Yesterday was Labor Day, which means today is something of a holiday itself. It’s the time when you’re supposed to collect all of the white items in your closet and banish them to storage for the next two seasons. Or so says a century olds fashion dictate that has somehow loomed large in the public’s conscious despite the fact that the actual fashion industry has ignored it for decades if not more.
The types that love to tell you what to wear take greater pleasure these days in explaining exactly how to wear white after labor day rather than tell you not to. No one blinks when an actress is decked out in a couture white gown to pick up an Oscar statuette months after Labor Day has come and gone (as Jennifer Lawrence did in 2014).
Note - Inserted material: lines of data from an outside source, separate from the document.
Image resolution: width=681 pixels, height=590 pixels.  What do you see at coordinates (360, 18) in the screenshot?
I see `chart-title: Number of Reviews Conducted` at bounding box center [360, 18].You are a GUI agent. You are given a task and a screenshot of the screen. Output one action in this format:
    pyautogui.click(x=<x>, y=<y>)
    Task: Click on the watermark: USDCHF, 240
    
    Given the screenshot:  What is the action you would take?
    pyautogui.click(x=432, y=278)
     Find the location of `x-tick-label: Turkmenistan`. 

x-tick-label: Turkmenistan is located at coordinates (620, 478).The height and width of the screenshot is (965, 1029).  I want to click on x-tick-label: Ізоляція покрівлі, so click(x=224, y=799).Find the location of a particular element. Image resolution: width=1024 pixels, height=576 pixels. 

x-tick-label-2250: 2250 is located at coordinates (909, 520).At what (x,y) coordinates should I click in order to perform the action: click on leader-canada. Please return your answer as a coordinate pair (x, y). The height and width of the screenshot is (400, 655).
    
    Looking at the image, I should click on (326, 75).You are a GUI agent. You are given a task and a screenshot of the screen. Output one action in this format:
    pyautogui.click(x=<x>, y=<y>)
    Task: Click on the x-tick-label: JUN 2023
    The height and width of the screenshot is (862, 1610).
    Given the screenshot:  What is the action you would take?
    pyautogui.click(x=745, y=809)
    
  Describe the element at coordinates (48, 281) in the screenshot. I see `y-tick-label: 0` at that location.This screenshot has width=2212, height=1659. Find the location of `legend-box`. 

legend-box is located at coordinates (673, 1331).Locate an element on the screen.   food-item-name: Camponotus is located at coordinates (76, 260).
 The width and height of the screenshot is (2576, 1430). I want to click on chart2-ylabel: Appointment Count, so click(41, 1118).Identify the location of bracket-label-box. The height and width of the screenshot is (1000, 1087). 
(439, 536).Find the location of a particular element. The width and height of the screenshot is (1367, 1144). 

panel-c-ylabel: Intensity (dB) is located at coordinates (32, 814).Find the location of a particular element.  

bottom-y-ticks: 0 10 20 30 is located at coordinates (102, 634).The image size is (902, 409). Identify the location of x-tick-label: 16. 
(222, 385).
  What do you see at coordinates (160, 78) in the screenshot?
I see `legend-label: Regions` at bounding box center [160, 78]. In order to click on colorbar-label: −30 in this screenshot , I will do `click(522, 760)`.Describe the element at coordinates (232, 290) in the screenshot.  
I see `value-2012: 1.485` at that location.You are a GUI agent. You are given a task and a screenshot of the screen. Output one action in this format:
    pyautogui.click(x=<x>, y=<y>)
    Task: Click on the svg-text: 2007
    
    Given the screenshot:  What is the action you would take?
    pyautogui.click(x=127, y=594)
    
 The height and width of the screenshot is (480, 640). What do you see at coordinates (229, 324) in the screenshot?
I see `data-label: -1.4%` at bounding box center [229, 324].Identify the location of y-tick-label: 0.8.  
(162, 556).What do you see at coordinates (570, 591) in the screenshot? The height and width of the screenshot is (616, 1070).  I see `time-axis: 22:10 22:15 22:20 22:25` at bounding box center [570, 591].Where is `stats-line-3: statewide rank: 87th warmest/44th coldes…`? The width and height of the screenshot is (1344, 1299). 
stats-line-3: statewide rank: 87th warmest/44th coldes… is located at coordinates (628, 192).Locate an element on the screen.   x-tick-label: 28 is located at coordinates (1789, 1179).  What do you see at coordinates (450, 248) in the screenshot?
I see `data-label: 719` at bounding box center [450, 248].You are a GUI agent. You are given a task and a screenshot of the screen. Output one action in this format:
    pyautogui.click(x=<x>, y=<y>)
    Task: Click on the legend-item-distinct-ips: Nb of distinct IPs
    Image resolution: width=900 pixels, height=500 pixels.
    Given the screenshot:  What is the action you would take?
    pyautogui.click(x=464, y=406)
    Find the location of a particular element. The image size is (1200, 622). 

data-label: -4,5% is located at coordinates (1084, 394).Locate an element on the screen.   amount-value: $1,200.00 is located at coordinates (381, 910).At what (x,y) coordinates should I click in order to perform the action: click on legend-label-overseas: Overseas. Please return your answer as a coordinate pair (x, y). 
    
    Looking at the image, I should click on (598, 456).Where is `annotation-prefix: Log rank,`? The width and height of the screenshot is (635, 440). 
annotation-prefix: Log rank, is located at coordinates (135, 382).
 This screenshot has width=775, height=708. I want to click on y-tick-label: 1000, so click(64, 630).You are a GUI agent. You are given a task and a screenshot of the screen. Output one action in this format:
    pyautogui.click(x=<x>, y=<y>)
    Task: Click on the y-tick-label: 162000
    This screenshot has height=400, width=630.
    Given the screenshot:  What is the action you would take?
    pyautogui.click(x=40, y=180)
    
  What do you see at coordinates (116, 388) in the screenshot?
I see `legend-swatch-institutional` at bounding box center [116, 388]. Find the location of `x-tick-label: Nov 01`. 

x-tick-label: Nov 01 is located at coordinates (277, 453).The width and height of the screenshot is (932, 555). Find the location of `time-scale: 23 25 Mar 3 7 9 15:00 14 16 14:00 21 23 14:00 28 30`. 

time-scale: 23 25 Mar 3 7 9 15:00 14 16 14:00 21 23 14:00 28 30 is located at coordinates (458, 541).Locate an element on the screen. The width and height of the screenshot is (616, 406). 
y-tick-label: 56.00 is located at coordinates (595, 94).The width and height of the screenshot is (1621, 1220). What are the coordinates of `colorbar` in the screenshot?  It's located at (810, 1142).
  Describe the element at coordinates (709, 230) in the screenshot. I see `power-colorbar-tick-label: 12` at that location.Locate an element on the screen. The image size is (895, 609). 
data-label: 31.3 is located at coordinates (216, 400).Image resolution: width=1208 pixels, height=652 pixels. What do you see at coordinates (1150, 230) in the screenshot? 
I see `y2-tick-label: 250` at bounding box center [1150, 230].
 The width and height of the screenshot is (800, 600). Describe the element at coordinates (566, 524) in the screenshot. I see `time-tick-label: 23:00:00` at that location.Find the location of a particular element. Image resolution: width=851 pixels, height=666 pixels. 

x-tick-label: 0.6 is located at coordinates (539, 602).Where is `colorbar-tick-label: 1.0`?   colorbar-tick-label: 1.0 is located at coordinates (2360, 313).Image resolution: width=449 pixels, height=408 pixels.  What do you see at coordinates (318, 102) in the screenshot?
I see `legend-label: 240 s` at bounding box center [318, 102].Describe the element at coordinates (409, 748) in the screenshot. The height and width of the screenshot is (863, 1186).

Whites dot the Fall collections of even the most proper legacy fashion houses, and, as the most frequent retort to the rule points out, Coco Chanel herself famously wore white year-round.
Fashion has moved on from a rule that apparently dates back to turn of the century New York City society women. The industry is currently more interested in breaking down the traditional barriers between both seasons and gender (seasonless unisex is very in afterall) than keeping old rules in checks. In fact, the industry delights in breaking them. It used to be that the general rule was that a sleeve should be short enough as to not encumber the proper usage of one’s hands, and yet…
The “no white after Labor Day” adage has moved on from actual rule to something of a punchline (with either fashion or proper stuffy types often meant as the target). It is an undying meme. In fact, over the weekend satirist of the moment, John Oliver, sank his teeth into the rule and suggested seemingly frivolous rules to go along with other holidays.
“Honestly, we should be using more holidays as arbitrary points to stop doing things,” quipped the comic. “For instance, we should have a rule that after Thanksgiven you should stop decorating your home with Gords. Its cute in October, it’s acceptable but obnoxiously folksy in November, but after that, you’re just keeping loose produce lying around.”
It’s popped up elsewhere as a punchline before.
On Fraiser, the uptight and proper character of Niles Crane once said that his idea of true love involved “sharing a laugh together when you see someone wearing white after Labor Day.”
S. Epatha Merkerson’s character om Law and Order once wanted to “add a charge of felony bad taste” to the wrap sheet of suspects dressed in white during the chilly month.
Notable cinematic fashion victim Josie Grose of Never Been Kissed wore white after Labor Day, only to have the look stained in an embarrassing cafeteria fiasco.
It is also, apparently, one of the most memorable punchlines in the 2005 Dukes of Hazzard Movie (though, we imagine it didn’t have much competition).
Perhaps the most memorable “no white after Labor Day” moment in pop culture comes towards the end of John Waters’ Serial Mom. Kathleen Turner’s murderous housewife ruthlessly kills people over all matters of social faux pas (including, we suspect revealing spoilers without proper warning, so consider this yours), and caps off her spree by bludgeoning a woman for the crime of wearing white in the FAll.
As it turns out, Waters himself is actually a remaining devotee of the rule.
The meme, of course, is now even a literal meme.
It’s easy to imagine why the rule has such staying power as a punchline. Both fashion and high scoiety manners seem to many to be full of frivilous rules (and in fashion’s case, they change all the time). “No white after Labor Day” has become the most well known, and the quickest to pull to mind when someone wants to skewer them all. So while banishment of white after the start of Fall may no longer be a practice many actually follow, jokes about the rule will probably remain a fashion for a long while.